By Andy Cotterill
Unified MMA has plans to expand across Canada and possibly internationally, starting with a show in Toronto, Ontario this Fall/Winter, according to Unified MMA President Sunny Sareen.
Several days ago Sareen posted a photo of himself on Instagram in front of the Toronto skyline with the hashtag #SettingUpShop
“Toronto is a place that needs high level MMA.” Sareen told MM-eh.
He added that he will soon be moving to Toronto and living there for half the year, and that he first thought about bringing his successful Edmonton-based organization to Toronto about a year-and-a-half ago.
“When we come to Ontario we’re coming with mega cards.” He continued, “and we’re going to come in on on a regional level with a very powerful level of show. Bright lights, big shows, big fight cards.”
Unified has put on 45 events since 2009, all of which have taken place thus far in Alberta.
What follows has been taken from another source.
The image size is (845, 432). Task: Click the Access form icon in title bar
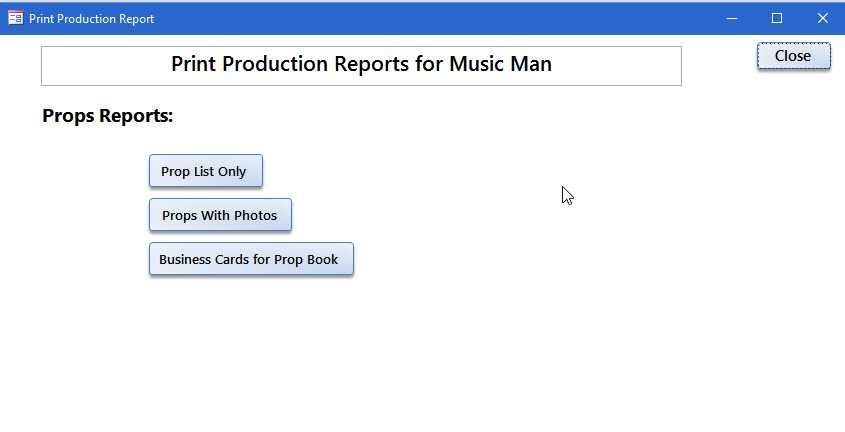[x=16, y=18]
Their production values have been excellent, especially since their venue change to the River Cree Resort and Casino in 2018 and their inclusion on UFC Fight Pass, and they are without a doubt the top MMA promotion currently in Canada.
This news is moderately surprising as historically Canadian regional MMA organizations have tended to stick to their established territories.
An exception to this was King of the Cage Canada who held events in six Provinces from 2005-2017. Owner Ken Kupsch told MM-eh that he “probably” won’t be resuming operations.
One of the challenges KOTC faced in several cities was pushback from the local MMA organizations who bridled at the intrusion into their territory and tried to prevent “their” local fighters from competing at KOTC.
However with the recent addition of Rob Veevers to their team as the new Vice President of Talent Relations and Business Development, Unified will likely not face this issue. Veevers is highly respected in Ontario and developed excellent working relationships with numerous MMA gyms and fighters during his tenure as matchmaker for the BTC organization.
“He wants to take the show across the country. He’s dominated the West Coast, specifically Alberta, he’s got his sights set on all the different Provinces within Canada.”
It’s natural that some regional shows may be upset by this move, but that’s an impractical way to look at it. Competition, if channeled properly, can bring out the best in people and organizations and spur them to achieve greater heights. All it takes is the right perspective.
This move should be looked at as a huge win for mixed martial arts as a whole across Canada. Fighters get more opportunities for development and exposure, fans get to see more fights in new locations, and Unified gets to expand their brand.